(THE TASK):
Can you print, unchanged, the part of the material below that starts with the line containing "This screenshot has width=660, height=277." and ends with the line containing "pyautogui.click(x=354, y=70)", with both of those lines included?
### MATERIAL FOR THIS EXERCISE
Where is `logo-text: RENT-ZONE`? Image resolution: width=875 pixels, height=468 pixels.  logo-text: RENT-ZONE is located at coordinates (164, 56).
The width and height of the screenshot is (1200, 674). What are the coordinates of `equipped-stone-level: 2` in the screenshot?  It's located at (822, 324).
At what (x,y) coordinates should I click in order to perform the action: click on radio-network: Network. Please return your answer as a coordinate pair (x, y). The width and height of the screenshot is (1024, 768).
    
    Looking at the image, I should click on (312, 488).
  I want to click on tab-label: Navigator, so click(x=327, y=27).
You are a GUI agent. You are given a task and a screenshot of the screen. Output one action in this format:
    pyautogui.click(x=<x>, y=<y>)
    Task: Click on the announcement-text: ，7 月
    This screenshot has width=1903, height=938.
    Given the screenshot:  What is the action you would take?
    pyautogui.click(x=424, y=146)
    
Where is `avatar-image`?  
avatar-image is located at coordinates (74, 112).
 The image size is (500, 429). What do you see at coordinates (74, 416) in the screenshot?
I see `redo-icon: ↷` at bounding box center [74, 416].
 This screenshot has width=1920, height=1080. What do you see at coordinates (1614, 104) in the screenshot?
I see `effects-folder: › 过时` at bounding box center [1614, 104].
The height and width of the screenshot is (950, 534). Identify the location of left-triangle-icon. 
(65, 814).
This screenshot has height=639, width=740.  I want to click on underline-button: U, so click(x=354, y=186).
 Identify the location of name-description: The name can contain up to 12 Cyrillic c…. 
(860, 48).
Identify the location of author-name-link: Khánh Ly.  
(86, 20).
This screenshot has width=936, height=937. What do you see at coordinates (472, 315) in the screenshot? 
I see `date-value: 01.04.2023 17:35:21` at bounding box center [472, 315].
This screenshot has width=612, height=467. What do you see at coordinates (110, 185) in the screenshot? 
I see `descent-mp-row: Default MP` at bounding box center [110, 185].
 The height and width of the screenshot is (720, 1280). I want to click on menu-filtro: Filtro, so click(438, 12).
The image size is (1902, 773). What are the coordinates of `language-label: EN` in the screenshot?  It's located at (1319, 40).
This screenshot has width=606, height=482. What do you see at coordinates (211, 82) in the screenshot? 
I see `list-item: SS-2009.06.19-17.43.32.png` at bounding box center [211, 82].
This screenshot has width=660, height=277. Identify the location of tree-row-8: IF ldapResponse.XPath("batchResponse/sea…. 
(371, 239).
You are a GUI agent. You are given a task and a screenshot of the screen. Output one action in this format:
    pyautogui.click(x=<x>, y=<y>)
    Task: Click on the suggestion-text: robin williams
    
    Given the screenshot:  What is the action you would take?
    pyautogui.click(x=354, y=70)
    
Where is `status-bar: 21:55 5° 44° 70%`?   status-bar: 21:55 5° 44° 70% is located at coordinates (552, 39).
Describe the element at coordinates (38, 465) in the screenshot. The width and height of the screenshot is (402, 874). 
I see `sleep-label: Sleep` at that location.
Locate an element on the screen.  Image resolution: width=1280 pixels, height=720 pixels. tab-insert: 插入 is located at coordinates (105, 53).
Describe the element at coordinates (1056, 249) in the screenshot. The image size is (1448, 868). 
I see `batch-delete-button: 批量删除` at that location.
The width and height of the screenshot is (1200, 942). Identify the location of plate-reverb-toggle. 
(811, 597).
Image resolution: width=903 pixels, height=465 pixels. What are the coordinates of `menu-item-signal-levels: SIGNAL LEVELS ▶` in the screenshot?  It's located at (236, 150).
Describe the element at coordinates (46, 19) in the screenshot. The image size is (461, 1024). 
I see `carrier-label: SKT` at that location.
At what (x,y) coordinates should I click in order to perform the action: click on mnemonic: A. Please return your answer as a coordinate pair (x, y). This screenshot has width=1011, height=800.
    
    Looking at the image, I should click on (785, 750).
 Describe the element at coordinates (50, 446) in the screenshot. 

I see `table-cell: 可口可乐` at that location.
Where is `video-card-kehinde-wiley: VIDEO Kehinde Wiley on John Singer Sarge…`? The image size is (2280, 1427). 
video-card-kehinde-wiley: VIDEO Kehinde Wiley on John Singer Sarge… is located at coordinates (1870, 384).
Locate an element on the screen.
######
(RESULT OF THIS EXERCISE):
This screenshot has width=660, height=277. Identify the location of tree-row-8: IF ldapResponse.XPath("batchResponse/sea…. 
(371, 239).
You are a GUI agent. You are given a task and a screenshot of the screen. Output one action in this format:
    pyautogui.click(x=<x>, y=<y>)
    Task: Click on the suggestion-text: robin williams
    
    Given the screenshot:  What is the action you would take?
    pyautogui.click(x=354, y=70)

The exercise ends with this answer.